Can you restate the records below word for word?

Start of DATA TO PROCESS

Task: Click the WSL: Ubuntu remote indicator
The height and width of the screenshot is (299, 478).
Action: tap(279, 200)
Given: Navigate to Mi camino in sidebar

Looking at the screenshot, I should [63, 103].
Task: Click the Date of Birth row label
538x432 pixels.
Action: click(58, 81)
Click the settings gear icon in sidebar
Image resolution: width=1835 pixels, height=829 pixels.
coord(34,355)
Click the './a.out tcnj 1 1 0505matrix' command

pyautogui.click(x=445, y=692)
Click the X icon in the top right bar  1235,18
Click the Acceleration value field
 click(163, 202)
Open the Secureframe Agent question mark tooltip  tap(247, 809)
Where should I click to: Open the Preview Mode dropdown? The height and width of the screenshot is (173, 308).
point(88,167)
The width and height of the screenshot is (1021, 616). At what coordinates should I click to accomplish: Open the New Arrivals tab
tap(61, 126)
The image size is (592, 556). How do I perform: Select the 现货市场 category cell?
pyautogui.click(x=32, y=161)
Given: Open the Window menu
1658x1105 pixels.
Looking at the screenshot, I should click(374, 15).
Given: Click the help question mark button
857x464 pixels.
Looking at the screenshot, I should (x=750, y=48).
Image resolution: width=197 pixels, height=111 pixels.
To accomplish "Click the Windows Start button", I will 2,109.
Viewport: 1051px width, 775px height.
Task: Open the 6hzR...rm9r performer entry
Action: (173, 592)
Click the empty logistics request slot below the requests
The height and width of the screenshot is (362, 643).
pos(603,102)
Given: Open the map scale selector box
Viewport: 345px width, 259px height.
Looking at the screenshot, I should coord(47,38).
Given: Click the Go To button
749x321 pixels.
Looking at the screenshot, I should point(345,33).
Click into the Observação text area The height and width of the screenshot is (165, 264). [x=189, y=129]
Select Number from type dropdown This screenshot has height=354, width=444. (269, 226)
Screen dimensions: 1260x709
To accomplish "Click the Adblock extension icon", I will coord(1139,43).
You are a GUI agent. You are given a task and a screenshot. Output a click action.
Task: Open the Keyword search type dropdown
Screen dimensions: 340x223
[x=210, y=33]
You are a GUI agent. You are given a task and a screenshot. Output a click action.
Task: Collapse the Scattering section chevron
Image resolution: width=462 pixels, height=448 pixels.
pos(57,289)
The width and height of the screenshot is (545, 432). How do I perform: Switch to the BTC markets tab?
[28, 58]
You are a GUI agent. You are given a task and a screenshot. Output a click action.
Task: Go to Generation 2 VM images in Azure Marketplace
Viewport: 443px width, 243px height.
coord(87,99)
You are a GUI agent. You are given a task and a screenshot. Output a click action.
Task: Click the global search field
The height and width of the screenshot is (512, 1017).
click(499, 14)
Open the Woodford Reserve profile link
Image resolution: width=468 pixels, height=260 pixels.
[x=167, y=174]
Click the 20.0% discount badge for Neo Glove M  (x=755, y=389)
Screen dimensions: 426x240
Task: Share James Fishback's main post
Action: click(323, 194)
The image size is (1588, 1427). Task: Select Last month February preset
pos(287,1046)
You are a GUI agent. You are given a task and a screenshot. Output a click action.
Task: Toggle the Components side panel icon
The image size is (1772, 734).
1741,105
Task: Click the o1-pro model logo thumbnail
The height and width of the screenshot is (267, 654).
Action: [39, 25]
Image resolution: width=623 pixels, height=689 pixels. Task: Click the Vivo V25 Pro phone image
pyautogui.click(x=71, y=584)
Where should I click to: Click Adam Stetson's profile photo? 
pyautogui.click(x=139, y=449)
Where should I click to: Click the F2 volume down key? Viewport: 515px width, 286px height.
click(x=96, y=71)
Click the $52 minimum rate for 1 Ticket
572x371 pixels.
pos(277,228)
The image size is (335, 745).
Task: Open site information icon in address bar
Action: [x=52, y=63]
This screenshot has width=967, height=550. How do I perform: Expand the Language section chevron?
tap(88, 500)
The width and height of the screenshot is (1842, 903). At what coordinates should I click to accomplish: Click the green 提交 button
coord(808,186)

End of DATA TO PROCESS

:: OUTPUT FOR THIS TASK ::
Task: Click the WSL: Ubuntu remote indicator
The height and width of the screenshot is (299, 478).
Action: tap(279, 200)
Given: Navigate to Mi camino in sidebar

Looking at the screenshot, I should [63, 103].
Task: Click the Date of Birth row label
538x432 pixels.
Action: click(58, 81)
Click the settings gear icon in sidebar
Image resolution: width=1835 pixels, height=829 pixels.
coord(34,355)
Click the './a.out tcnj 1 1 0505matrix' command

pyautogui.click(x=445, y=692)
Click the X icon in the top right bar  1235,18
Click the Acceleration value field
 click(163, 202)
Open the Secureframe Agent question mark tooltip  tap(247, 809)
Where should I click to: Open the Preview Mode dropdown? The height and width of the screenshot is (173, 308).
point(88,167)
The width and height of the screenshot is (1021, 616). At what coordinates should I click to accomplish: Open the New Arrivals tab
tap(61, 126)
The image size is (592, 556). How do I perform: Select the 现货市场 category cell?
pyautogui.click(x=32, y=161)
Given: Open the Window menu
1658x1105 pixels.
Looking at the screenshot, I should click(374, 15).
Given: Click the help question mark button
857x464 pixels.
Looking at the screenshot, I should (x=750, y=48).
Image resolution: width=197 pixels, height=111 pixels.
To accomplish "Click the Windows Start button", I will 2,109.
Viewport: 1051px width, 775px height.
Task: Open the 6hzR...rm9r performer entry
Action: (173, 592)
Click the empty logistics request slot below the requests
The height and width of the screenshot is (362, 643).
pos(603,102)
Given: Open the map scale selector box
Viewport: 345px width, 259px height.
Looking at the screenshot, I should coord(47,38).
Given: Click the Go To button
749x321 pixels.
Looking at the screenshot, I should point(345,33).
Click into the Observação text area The height and width of the screenshot is (165, 264). [x=189, y=129]
Select Number from type dropdown This screenshot has height=354, width=444. (269, 226)
Screen dimensions: 1260x709
To accomplish "Click the Adblock extension icon", I will coord(1139,43).
You are a GUI agent. You are given a task and a screenshot. Output a click action.
Task: Open the Keyword search type dropdown
Screen dimensions: 340x223
[x=210, y=33]
You are a GUI agent. You are given a task and a screenshot. Output a click action.
Task: Collapse the Scattering section chevron
Image resolution: width=462 pixels, height=448 pixels.
pos(57,289)
The width and height of the screenshot is (545, 432). How do I perform: Switch to the BTC markets tab?
[28, 58]
You are a GUI agent. You are given a task and a screenshot. Output a click action.
Task: Go to Generation 2 VM images in Azure Marketplace
Viewport: 443px width, 243px height.
coord(87,99)
You are a GUI agent. You are given a task and a screenshot. Output a click action.
Task: Click the global search field
The height and width of the screenshot is (512, 1017).
click(499, 14)
Open the Woodford Reserve profile link
Image resolution: width=468 pixels, height=260 pixels.
[x=167, y=174]
Click the 20.0% discount badge for Neo Glove M  (x=755, y=389)
Screen dimensions: 426x240
Task: Share James Fishback's main post
Action: click(323, 194)
The image size is (1588, 1427). Task: Select Last month February preset
pos(287,1046)
You are a GUI agent. You are given a task and a screenshot. Output a click action.
Task: Toggle the Components side panel icon
The image size is (1772, 734).
1741,105
Task: Click the o1-pro model logo thumbnail
The height and width of the screenshot is (267, 654).
Action: [39, 25]
Image resolution: width=623 pixels, height=689 pixels. Task: Click the Vivo V25 Pro phone image
pyautogui.click(x=71, y=584)
Where should I click to: Click Adam Stetson's profile photo? 
pyautogui.click(x=139, y=449)
Where should I click to: Click the F2 volume down key? Viewport: 515px width, 286px height.
click(x=96, y=71)
Click the $52 minimum rate for 1 Ticket
572x371 pixels.
pos(277,228)
The image size is (335, 745).
Task: Open site information icon in address bar
Action: [x=52, y=63]
This screenshot has width=967, height=550. How do I perform: Expand the Language section chevron?
tap(88, 500)
The width and height of the screenshot is (1842, 903). At what coordinates should I click to accomplish: Click the green 提交 button
coord(808,186)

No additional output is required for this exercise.